There is a choice of a la Carte or the tasting menu, and both change frequently. The late AA Gill once quipped that there is nothing as boring as reading what someone had for dinner last night, so I will skip over the detail, and just highlight the standouts.
Before any the dishes appeared a basket of bread with cold smoked butter came. I love smoked butter, and with fresh homemade bread it was a treat. The first three courses are really amuse bouche en mass, and the first of smoked mackerel was fabulous. Beef tomato is nowhere near as simple as it sounds; it was in fact beef dipped in magic essence of tomato, with coats the meat and makes it look like a tomato. They even added the little green sprig on top. It was delicious, and a perfect course on a tasting menu; inventive and whimsical.
The main courses were mostly fish, and mussels with tapioca, roe and seaweed was a standout. Served as a dainty fish stew in a lovely little dish it was light and delicate and allowed the mussels to shine through.
Scallops on cauliflower were excellent, and a piece of hake with courgette and dill was perfect. Bringing up the rear was duck with burnt apple and cabbage duck, which was succulent and juicy and overall the balance and portions were perfectly judged, allowing you to enjoy the array without becoming too full.
Just a little note on the tableware. Each dish comes in its own perfectly chosen dish. Elaine and Rob have carefully selected delph from many corners of Ireland to suit the food, and that’s the level of detail and commitment on show in Chestnut.
There is a lot of rubbish spouted about food these days, some of it by people who should know better.
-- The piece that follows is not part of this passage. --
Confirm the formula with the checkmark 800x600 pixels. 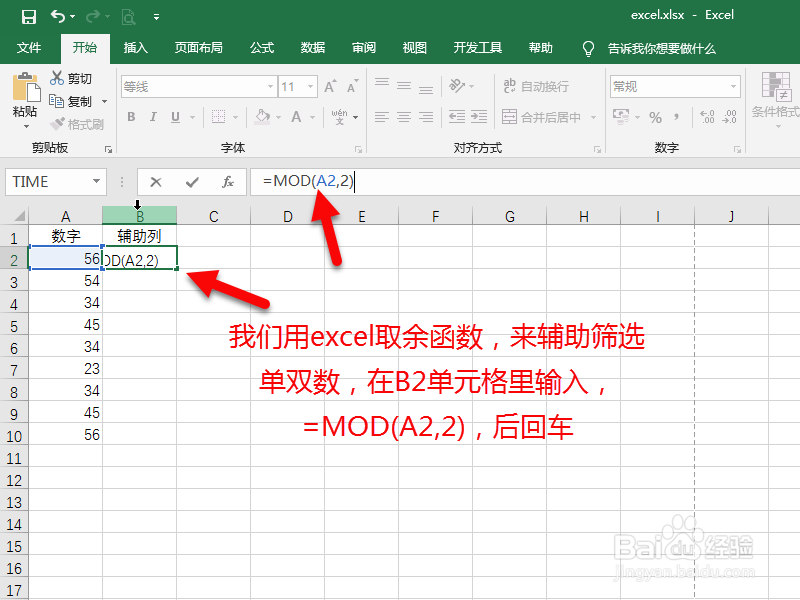[190, 181]
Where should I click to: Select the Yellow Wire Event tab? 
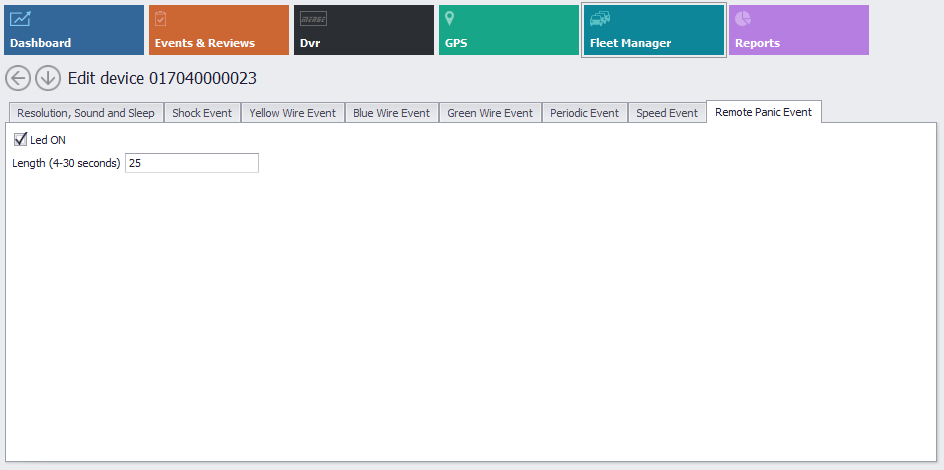tap(292, 113)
One of them is food heroes. In this case I think we can apply it fairly and squarely to Rob and Elaine, who had a vision to do something they are completely passionate about, exactly the way they thought it should be done.
It takes courage to do that, and not some little talent and skill to pull it off. Here that have succeeded in spades, and I shouldn't wonder that the Michelin men will be taking a keen interest in this little outpost of food perfection in tiny Ballydehob.
*Rob isn't the only creative in this little partnership; Elaine is the inhouse photographer.